В другом месте он вспоминал, как начинались стиховедческие штудии нового времени:
Когда мне было двадцать пять лет, в Институте мировой литературы начала собираться стиховедческая группа. Ее можно было назвать клубом неудачников. Все старшие участники помнили, как наука стиховедения была отменена почти на тридцать лет, а их собственные работы в лучшем случае устаревали на корню. Председательствовал Л. И. Тимофеев, приходили Бонди, Квятковский, Никонов, Стеллецкий, один раз появился Голенищев-Кутузов. У Бонди была книга о стихе, зарезанная в корректуре. Штокмар в депрессии сжег полную картотеку рифм Маяковского. Нищий Квятковский был принят в Союз писателей за считанные годы до смерти и представляемые в комиссию несколько экземпляров своего «Поэтического словаря» 1940 года собирал по одному у знакомых. Квятковский отбыл свой срок в 1930‐х на Онеге, Никонов в 1940‐х в Сибири, Голенищев в 1950‐х в Югославии <…>. Колмогоров в это время, около 1960 года, заинтересовался стиховедением, этот интерес очень помог полузадушенной науке встать на ноги и получить признание.

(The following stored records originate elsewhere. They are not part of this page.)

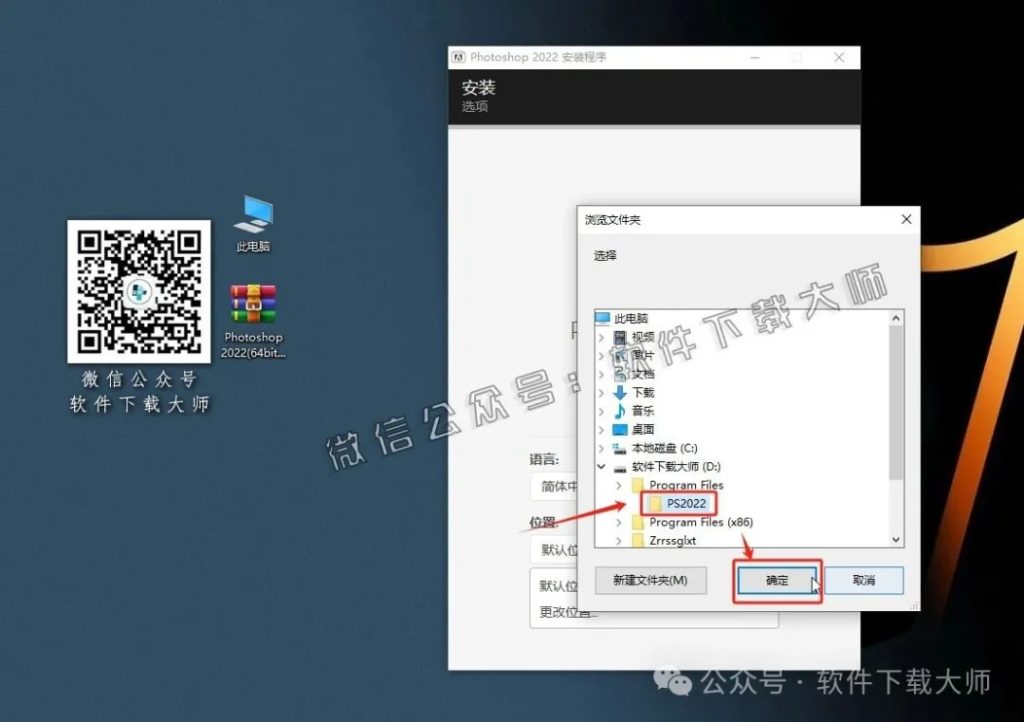Click 新建文件夹(M) to create a folder
The image size is (1024, 722).
tap(649, 580)
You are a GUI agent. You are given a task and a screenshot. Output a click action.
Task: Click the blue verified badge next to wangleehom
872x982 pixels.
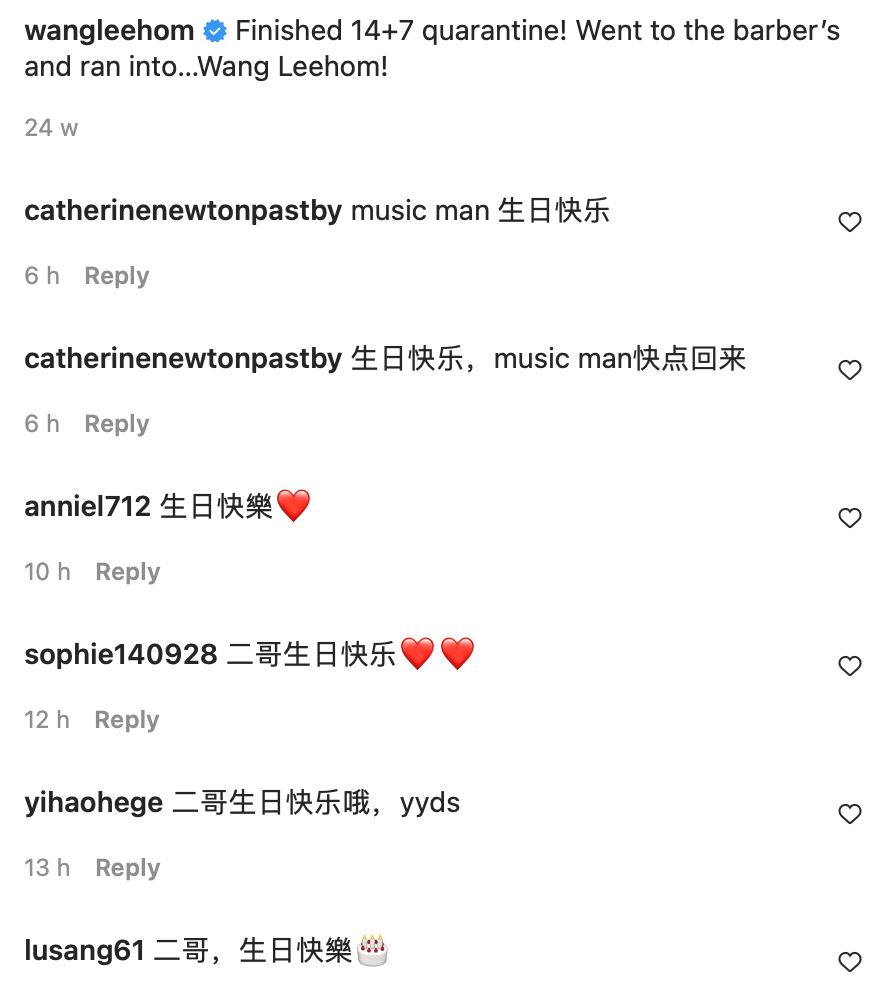coord(215,31)
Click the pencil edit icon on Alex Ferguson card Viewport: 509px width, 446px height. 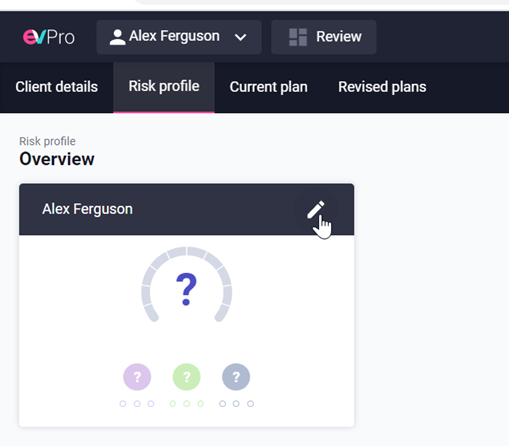[x=315, y=210]
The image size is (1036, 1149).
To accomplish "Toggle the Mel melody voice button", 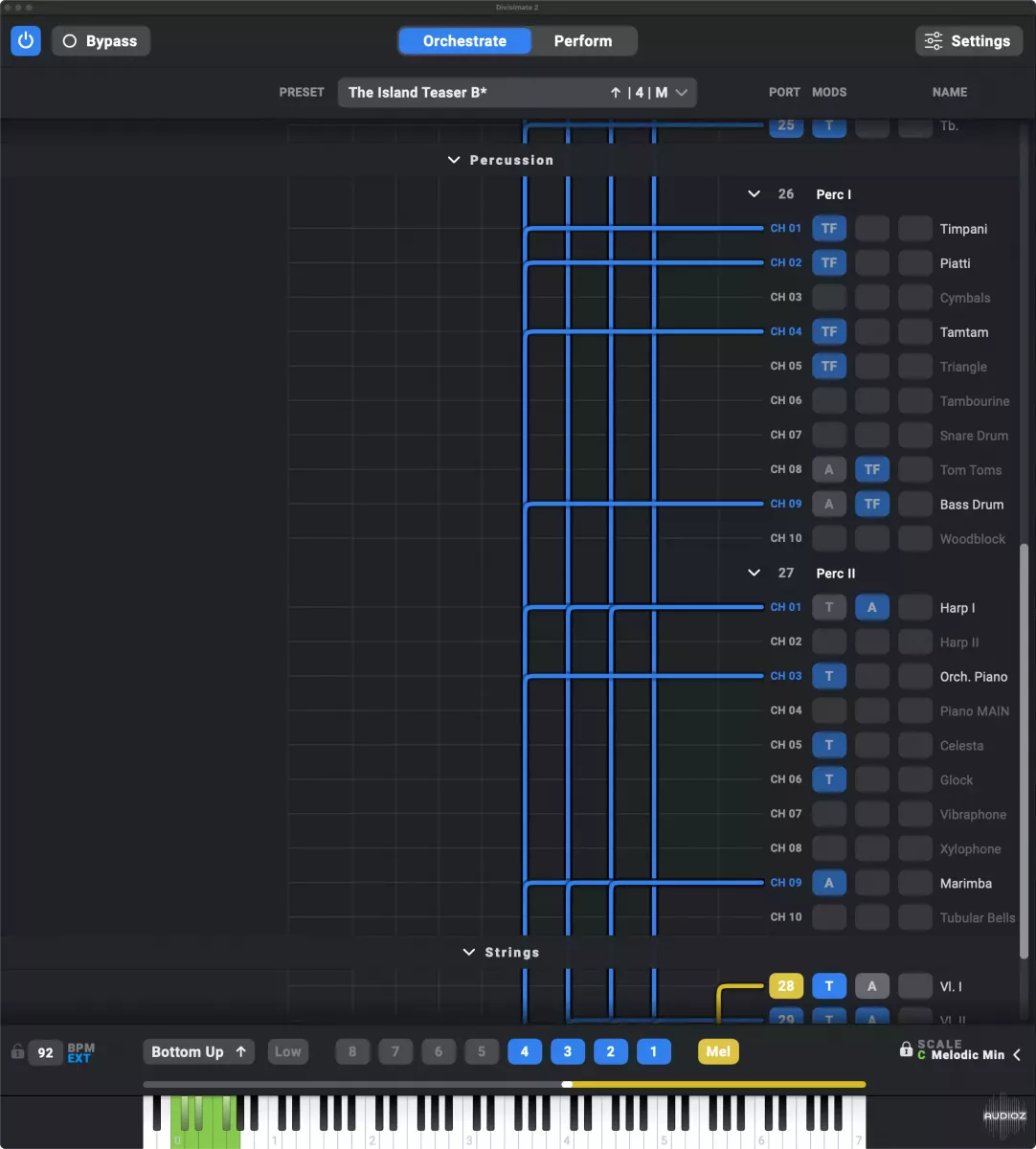I will point(718,1051).
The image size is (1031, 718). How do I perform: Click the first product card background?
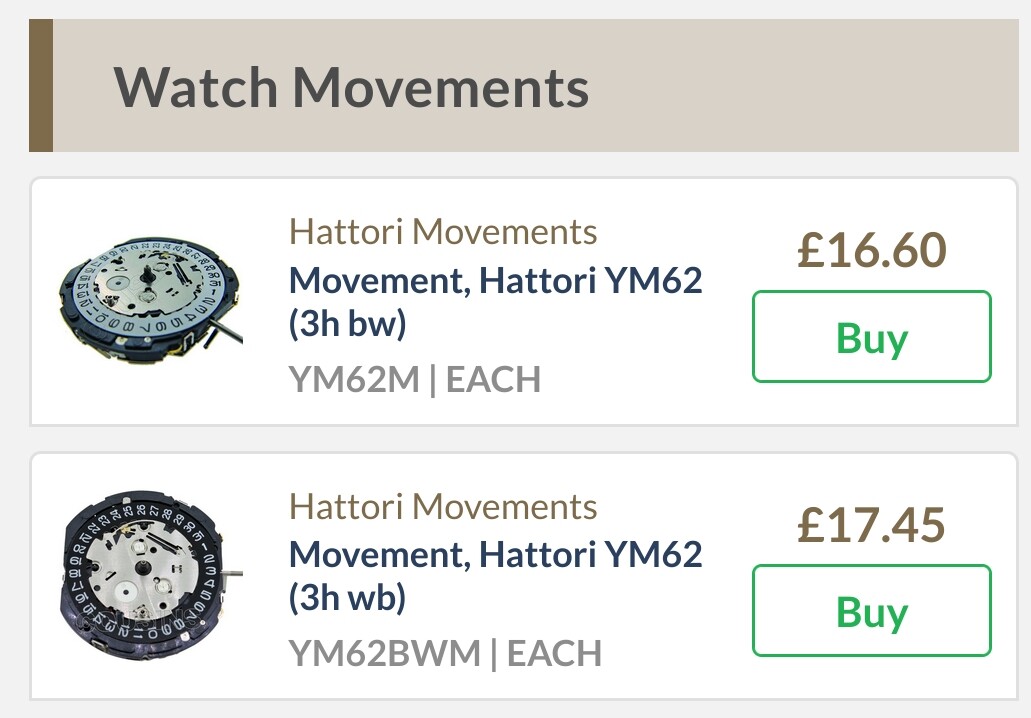pos(524,302)
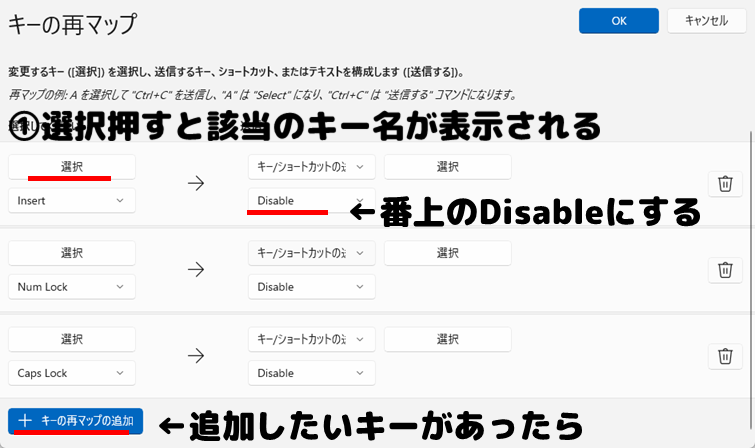Delete the Insert key remap row

point(725,183)
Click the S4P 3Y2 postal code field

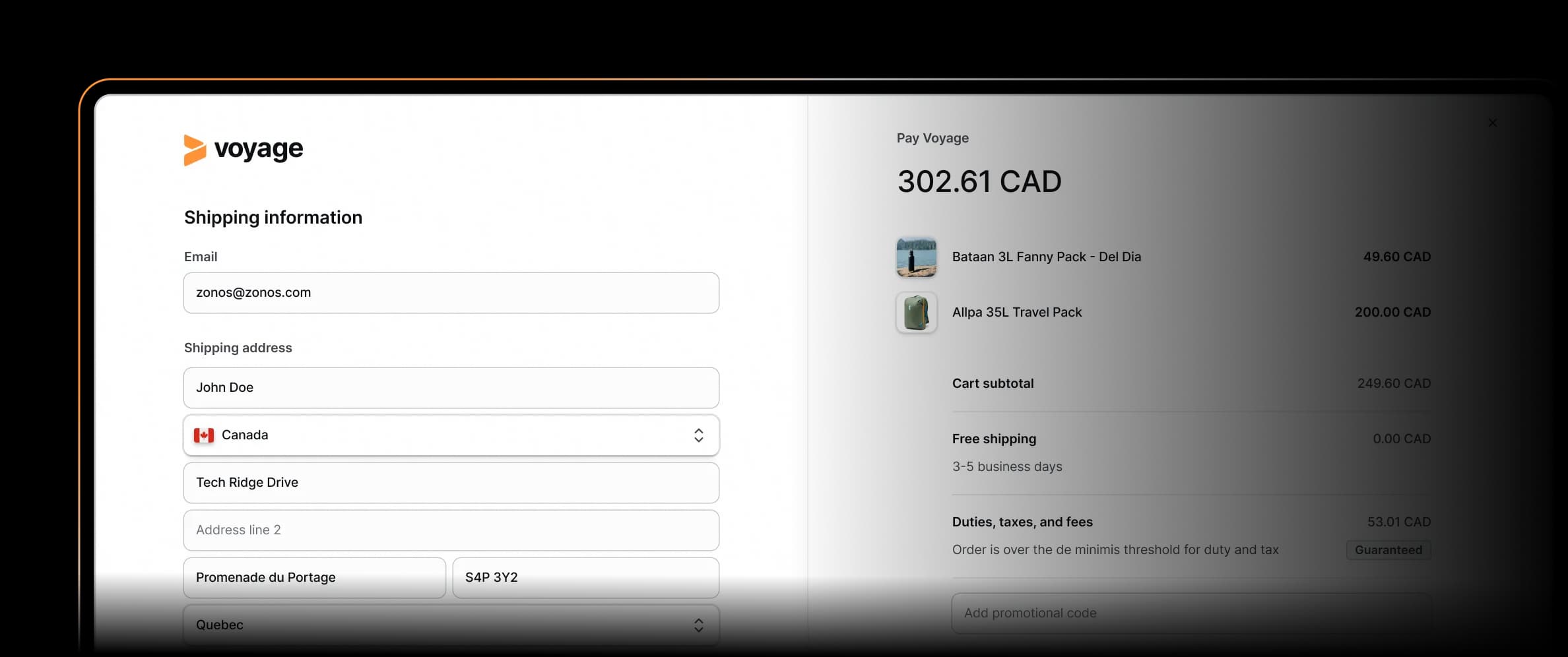point(585,578)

О том, как стиховедение вопреки всем трудностям было признано научной дисциплиной, Гаспаров рассказывал в заметке «Взгляд из угла», написанной по просьбе журнала «Новое литературное обозрение» для специального выпуска, посвященного тартуско-московской семиотической школе:
Когда в 1962 году готовилась первая конференция по семиотике, я получил приглашение в ней участвовать. Это меня смутило. Слово это я слышал часто, но понимал плохо. Случайно я встретил в библиотеке <Е. В.> Падучеву, мы недавно были однокурсниками. Я спросил: «Что такое семиотика?» Она твердо ответила: «Никто не знает». Я спросил: «А ритмика трехударного дольника — это семиотика?» Она так же твердо ответила: «Конечно!» Это произвело на меня впечатление. Я сдал тезисы, и их напечатали. <…>
Дискуссию <о тартуско-московской школе> начал Б. М. Гаспаров, написав, что тартуская семиотика была способом отгородиться от советского окружения и общаться эсотерически, как идейные заговорщики. <…> С Борисом Михайловичем Гаспаровым мы сверстники, и ту научную обстановку, от которой хотелось отгородиться и уйти в эсотерический затвор, я помню очень хорошо. Но мне не нужно было даже товарищей по затвору, чтобы отвести с ними душу: щель, в которую я прятался, была одноместная. Мой взгляд на тартуско-московскую школу был со стороны, верней из угла. Из стиховедческого. <…>
Почему меня приняли в «Семиотику»? Я занимался стиховедением с помощью подсчетов — традиция, восходящая через Андрея Белого к классической филологии и медиевистике более чем столетней давности, когда по количеству перебоев в стихе устанавливали относительную хронологию трагедий Еврипида. Эти позитивистические упражнения вряд ли могли быть интересны для ученых тартуско-московской школы. К теории знаков они не имели никакого отношения. В них можно было ценить только стремление к точной и доказательной научности. То же самое привлекало и меня к тартуским работам: «точность и эксплицитность» на любых темах, по выражению Ю. И. Левина, «продвижение от ненауки к науке», по выражению Ю. М. Лотмана. Мне хотелось бы думать, что и я чему-то научился, читая и слушая товарищей, — особенно когда после ритмики я стал заниматься семантикой стихотворных размеров.